Entscheidungsstichwort (Thema)
Betriebsbedingte Änderungskündigung. tarifliche Unkündbarkeit. wichtiger Grund. Fremdvergabe von Reinigungstätigkeit. ultima ratio. Personalgestellung als milderes Mittel
Leitsatz (amtlich)
Tarifliche Unkündbarkeit: Weiterbeschäftigung im Wege der Personalgestellung als milderes Mittel bei Fremdvergabe von Aufgaben
Der Grundsatz der „freien Unternehmerentscheidung” ist auch im Verhältnis zum tariflich unkündbaren Arbeitnehmer nicht durch eine Zweckmäßigkeits- oder Angemessenheitskontrolle beschränkt (im Anschluss an BAG, 06.10.2005, 2 AZR 372/04, AP Nr. 8 zu § 53 BAT). Im Falle der Auslagerung der bislang vom „unkündbaren” Arbeitnehmer erledigten Tätigkeit trifft den Arbeitgeber jedoch die Verpflichtung, im Zuge der Auftragsvergabe an das Fremdunternehmen für eine Weiterbeschäftigung des Arbeitnehmers im Wege der Personalgestellung zu sorgen, auch wenn hiermit erhöhte Personalkosten verbunden sind.
Normenkette
BGB § 626
Verfahrensgang
ArbG Bielefeld (Urteil vom 25.03.2010; Aktenzeichen 2 Ca 1852/09) |
Nachgehend
BAG (Aktenzeichen 2 AZR 741/10) |
Tenor
Die Berufung der Beklagten gegen das Urteil des Arbeitsgerichts Bielefeld vom 25.03.2010 – 2 Ca 1852/09 – wird auf Kosten der Beklagten zurückgewiesen.
------------
Anweisung A> Wofür muss der Arbeitgeber laut Leitsatz im Urteilsauszug zur Änderungskündigung sorgen, wenn er die Tätigkeit eines tariflich unkündbaren Arbeitnehmers an ein Fremdunternehmen vergibt?
Anweisung B> Führe den Urteilsauszug zur Änderungskündigung im Anschluss an den Tenor fort.

Datenzeilen>
------------
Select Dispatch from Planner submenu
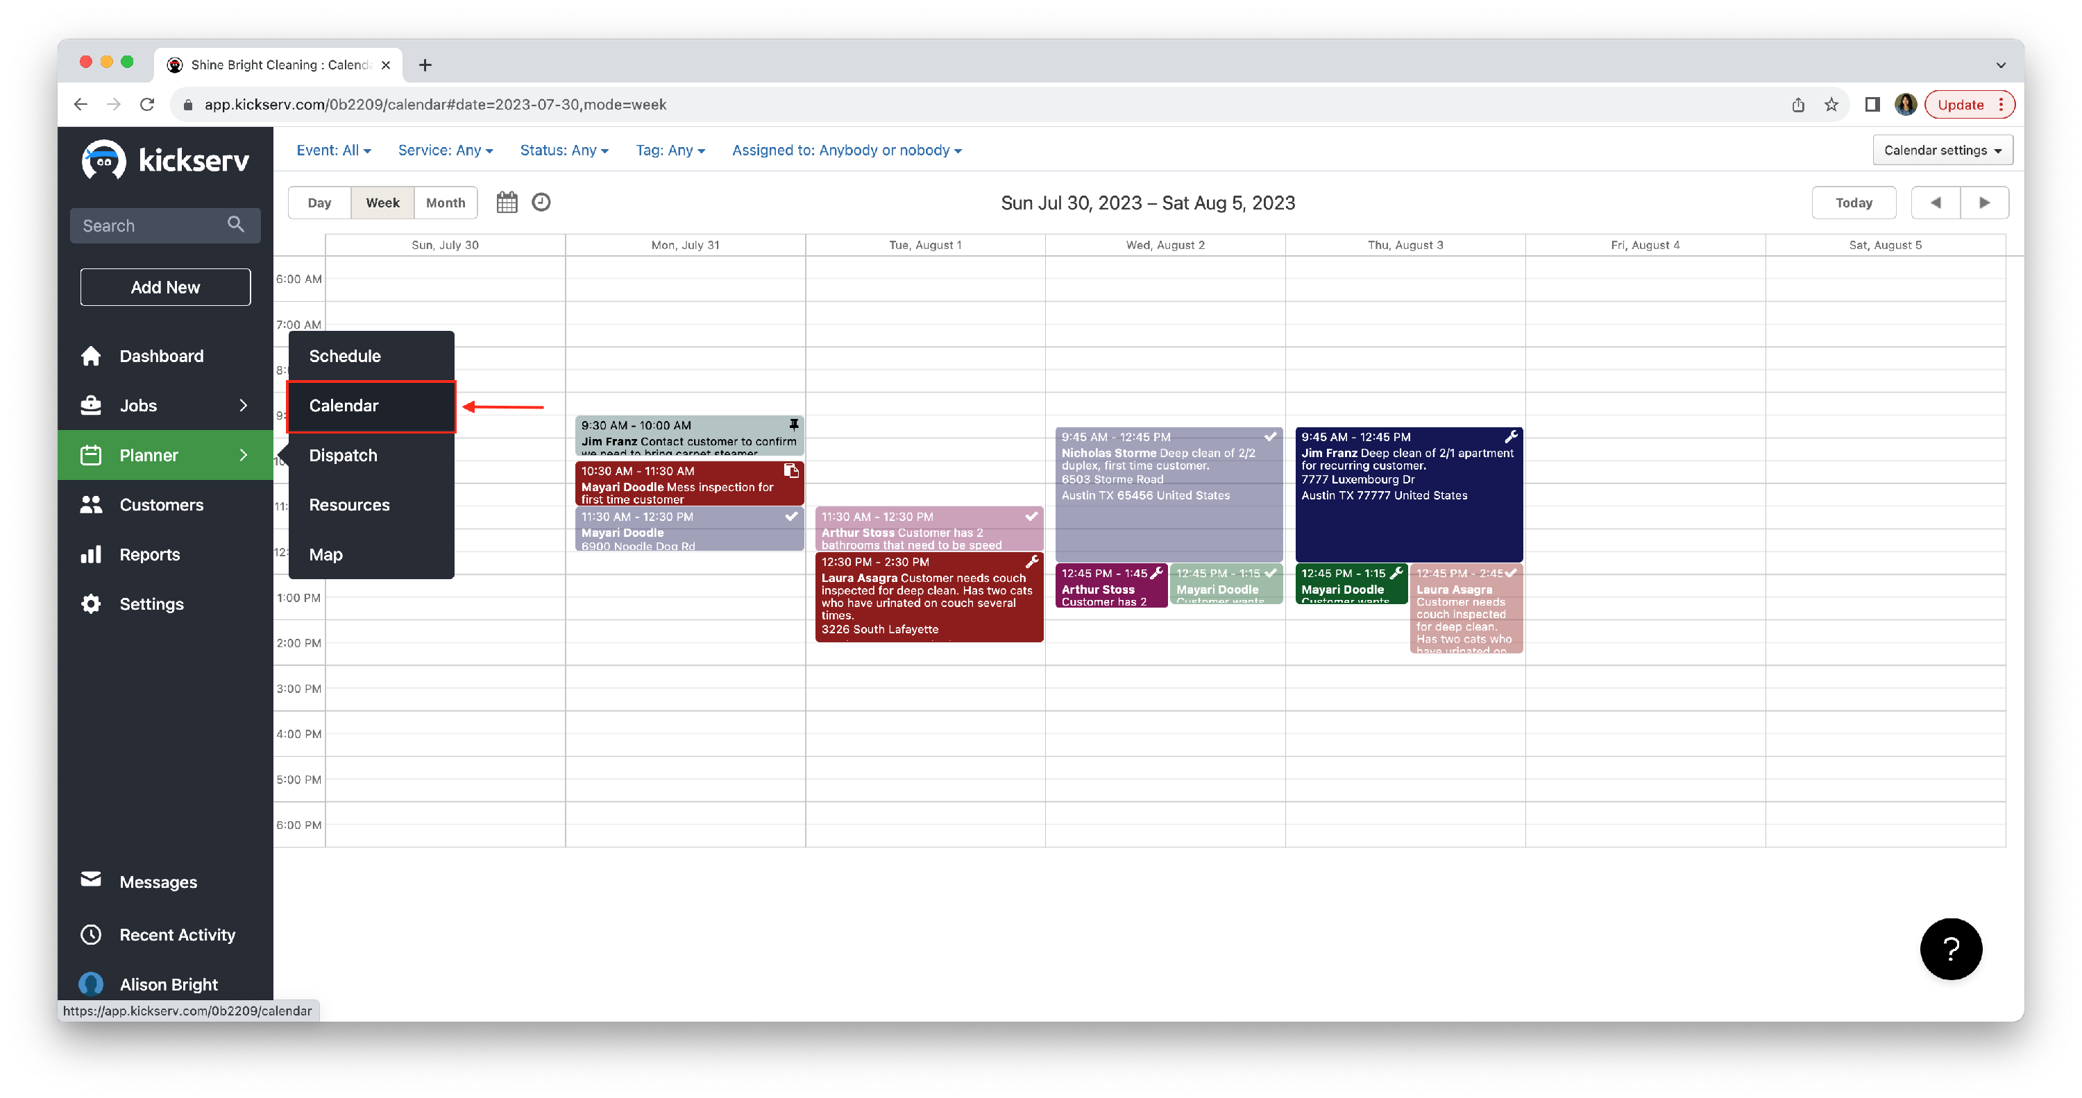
------------
Ergebnis A> Er muss im Zuge der Auftragsvergabe für eine Weiterbeschäftigung des Arbeitnehmers im Wege der Personalgestellung sorgen, auch wenn damit erhöhte Personalkosten verbunden sind.

Ergebnis B>
Die Revision wird zugelassen.
Tatbestand
Mit ihrer Klage wendet sich die tariflich nur noch aus wichtigem Grund kündbare Klägerin gegen die Änderung ihrer Arbeitsbedingungen durch außerordentliche betriebsbedingte Änderungskündigung vom 26.05.2009 mit sozialer Auslauffrist zum 31.12.2009.
Die am 24.03.1956 geborene, verheiratete Klägerin ist seit dem 01.05.1990 bei dem beklagten Unternehmen zu einem monatlichen Bruttoentgelt von zuletzt ca. 1.800,– Euro bei einer wöchentlichen Arbeitszeit von 30 Stunden beschäftigt. Sie ist durch Bescheid der Agentur für Arbeit B1 vom 26.04.2007 einem schwerbehinderten Menschen gleichgestellt. Die Beklagte betreibt u.a. das L1 in H1. In der Vergangenheit war die Klägerin hier laut Arbeitsplatzbeschreibung vom 10.12.1996 (Bl. 3 d. A.) im Bereich der Kasse und als Reinigungskraft beschäftigt und zuletzt in Entgeltgruppe 4 TV-V eingruppiert. Gemäß § 22 Abs. 7 TV-V ist das Arbeitsverhältnis der Klägerin nur noch aus wichtigem Grund kündbar.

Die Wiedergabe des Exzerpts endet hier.